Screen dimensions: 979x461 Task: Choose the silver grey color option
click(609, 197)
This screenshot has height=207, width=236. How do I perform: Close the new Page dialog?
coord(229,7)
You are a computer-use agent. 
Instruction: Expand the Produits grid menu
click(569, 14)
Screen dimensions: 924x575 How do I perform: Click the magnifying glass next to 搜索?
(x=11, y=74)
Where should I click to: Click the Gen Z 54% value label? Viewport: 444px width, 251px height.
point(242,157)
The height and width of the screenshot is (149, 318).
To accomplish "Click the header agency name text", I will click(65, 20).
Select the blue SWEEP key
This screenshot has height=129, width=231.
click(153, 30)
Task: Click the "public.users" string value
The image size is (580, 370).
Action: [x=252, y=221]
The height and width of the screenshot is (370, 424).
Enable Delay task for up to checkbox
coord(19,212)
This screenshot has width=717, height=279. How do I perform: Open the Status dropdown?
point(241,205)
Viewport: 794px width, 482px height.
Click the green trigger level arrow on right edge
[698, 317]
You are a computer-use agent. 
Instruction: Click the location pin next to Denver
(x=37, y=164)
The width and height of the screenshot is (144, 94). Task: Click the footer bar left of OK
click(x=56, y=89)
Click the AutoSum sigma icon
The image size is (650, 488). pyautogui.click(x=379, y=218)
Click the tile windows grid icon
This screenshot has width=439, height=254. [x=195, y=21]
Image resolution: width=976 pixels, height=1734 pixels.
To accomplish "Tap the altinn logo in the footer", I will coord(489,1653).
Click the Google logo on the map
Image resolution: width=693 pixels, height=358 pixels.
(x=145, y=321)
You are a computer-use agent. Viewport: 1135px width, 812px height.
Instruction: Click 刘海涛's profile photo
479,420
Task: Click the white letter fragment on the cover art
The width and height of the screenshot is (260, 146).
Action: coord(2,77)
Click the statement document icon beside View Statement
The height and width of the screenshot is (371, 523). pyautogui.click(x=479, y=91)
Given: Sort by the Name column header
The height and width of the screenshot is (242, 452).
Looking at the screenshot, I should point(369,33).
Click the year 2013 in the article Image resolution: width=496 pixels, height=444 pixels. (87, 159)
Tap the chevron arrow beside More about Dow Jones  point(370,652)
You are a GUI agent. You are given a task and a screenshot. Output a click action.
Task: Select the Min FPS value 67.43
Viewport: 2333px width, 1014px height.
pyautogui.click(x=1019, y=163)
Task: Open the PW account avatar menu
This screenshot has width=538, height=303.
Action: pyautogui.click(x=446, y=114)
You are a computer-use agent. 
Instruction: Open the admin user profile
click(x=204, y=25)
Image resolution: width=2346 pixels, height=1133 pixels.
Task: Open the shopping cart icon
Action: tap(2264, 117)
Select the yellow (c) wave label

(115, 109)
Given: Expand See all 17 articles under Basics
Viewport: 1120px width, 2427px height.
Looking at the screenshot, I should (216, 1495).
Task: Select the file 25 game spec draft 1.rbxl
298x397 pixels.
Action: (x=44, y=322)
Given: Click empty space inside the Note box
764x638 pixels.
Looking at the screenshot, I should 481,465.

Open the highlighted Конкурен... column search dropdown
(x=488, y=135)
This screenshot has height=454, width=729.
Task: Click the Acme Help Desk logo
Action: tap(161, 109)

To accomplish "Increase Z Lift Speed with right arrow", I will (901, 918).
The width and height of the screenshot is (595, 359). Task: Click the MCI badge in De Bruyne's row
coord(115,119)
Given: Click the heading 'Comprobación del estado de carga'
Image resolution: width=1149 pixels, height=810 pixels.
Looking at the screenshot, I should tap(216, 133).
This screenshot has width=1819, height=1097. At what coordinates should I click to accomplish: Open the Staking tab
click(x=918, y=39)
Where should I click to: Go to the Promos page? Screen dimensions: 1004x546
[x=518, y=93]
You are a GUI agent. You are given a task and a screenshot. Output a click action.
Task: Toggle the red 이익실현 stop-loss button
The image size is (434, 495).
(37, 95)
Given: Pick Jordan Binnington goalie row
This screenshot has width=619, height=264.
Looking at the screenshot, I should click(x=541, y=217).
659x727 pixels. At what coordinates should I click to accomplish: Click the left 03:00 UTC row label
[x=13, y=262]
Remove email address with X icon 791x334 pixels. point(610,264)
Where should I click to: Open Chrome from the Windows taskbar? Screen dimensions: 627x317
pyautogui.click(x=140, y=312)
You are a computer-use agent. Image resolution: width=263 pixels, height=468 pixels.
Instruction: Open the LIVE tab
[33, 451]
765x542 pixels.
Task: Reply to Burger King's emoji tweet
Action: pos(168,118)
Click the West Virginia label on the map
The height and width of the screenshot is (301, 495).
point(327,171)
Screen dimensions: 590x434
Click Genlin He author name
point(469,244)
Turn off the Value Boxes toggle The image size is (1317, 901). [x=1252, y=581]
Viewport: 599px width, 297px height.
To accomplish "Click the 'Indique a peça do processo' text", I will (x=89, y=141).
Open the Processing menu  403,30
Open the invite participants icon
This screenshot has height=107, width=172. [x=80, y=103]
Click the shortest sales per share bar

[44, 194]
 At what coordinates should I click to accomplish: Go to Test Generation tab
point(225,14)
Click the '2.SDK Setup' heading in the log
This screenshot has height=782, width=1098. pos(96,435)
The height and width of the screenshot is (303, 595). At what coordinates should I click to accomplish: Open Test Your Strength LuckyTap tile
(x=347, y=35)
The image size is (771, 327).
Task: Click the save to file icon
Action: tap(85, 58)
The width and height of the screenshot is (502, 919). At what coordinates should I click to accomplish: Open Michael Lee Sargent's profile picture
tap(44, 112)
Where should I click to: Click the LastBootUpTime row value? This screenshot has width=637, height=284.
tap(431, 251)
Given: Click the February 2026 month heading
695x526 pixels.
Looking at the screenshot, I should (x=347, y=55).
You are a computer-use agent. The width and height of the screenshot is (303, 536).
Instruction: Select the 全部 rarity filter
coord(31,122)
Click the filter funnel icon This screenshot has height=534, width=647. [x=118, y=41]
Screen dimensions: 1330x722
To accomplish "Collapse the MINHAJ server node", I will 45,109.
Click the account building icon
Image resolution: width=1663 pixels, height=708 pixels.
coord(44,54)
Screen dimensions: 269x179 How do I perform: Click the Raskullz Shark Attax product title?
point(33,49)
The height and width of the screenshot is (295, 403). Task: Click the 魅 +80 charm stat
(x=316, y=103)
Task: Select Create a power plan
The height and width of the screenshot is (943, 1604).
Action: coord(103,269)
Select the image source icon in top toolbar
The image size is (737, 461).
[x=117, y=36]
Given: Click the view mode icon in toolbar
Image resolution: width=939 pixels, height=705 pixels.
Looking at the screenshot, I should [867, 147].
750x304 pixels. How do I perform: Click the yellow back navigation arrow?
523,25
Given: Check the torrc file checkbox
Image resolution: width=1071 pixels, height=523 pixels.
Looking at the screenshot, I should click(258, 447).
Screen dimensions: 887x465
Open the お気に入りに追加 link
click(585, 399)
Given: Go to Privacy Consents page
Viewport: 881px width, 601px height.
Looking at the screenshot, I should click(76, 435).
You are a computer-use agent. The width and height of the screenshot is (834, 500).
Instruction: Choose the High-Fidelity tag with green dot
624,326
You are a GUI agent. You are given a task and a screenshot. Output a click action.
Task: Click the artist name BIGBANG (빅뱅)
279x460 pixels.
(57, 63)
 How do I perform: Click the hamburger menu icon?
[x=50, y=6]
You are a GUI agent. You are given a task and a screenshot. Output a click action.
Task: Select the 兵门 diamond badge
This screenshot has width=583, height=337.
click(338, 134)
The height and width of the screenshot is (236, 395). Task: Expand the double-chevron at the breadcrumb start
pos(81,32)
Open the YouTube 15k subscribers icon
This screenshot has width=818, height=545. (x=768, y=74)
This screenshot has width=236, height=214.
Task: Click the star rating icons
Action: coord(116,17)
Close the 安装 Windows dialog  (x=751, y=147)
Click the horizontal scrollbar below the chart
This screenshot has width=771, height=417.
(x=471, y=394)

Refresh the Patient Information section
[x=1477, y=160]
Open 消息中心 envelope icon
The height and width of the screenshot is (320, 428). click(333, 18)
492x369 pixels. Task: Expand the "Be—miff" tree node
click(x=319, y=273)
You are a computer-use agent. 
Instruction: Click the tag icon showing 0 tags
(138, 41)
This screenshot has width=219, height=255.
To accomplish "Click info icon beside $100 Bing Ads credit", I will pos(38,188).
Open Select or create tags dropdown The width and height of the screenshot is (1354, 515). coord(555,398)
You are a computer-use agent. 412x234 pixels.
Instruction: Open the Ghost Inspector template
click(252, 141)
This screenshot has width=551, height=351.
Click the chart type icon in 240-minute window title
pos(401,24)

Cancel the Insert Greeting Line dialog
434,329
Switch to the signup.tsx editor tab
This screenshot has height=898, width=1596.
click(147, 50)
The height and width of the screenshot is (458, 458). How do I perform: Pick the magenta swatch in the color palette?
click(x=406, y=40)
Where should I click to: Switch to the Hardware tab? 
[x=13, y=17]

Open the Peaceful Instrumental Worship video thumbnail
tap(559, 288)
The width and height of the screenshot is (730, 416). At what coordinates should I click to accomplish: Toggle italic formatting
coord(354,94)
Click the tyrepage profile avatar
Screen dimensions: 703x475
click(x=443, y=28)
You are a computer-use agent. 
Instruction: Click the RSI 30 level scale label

-=-=-

**What the task requires**. Lines from the one containing "This screenshot has width=219, height=255." through the final line of the entries above are to be output exactly; omit all others.

**Response**.
This screenshot has width=219, height=255.
To accomplish "Click info icon beside $100 Bing Ads credit", I will pos(38,188).
Open Select or create tags dropdown The width and height of the screenshot is (1354, 515). coord(555,398)
You are a computer-use agent. 412x234 pixels.
Instruction: Open the Ghost Inspector template
click(252, 141)
This screenshot has width=551, height=351.
Click the chart type icon in 240-minute window title
pos(401,24)

Cancel the Insert Greeting Line dialog
434,329
Switch to the signup.tsx editor tab
This screenshot has height=898, width=1596.
click(147, 50)
The height and width of the screenshot is (458, 458). How do I perform: Pick the magenta swatch in the color palette?
click(x=406, y=40)
Where should I click to: Switch to the Hardware tab? 
[x=13, y=17]

Open the Peaceful Instrumental Worship video thumbnail
tap(559, 288)
The width and height of the screenshot is (730, 416). At what coordinates should I click to accomplish: Toggle italic formatting
coord(354,94)
Click the tyrepage profile avatar
Screen dimensions: 703x475
click(x=443, y=28)
You are a computer-use agent. 
Instruction: Click the RSI 30 level scale label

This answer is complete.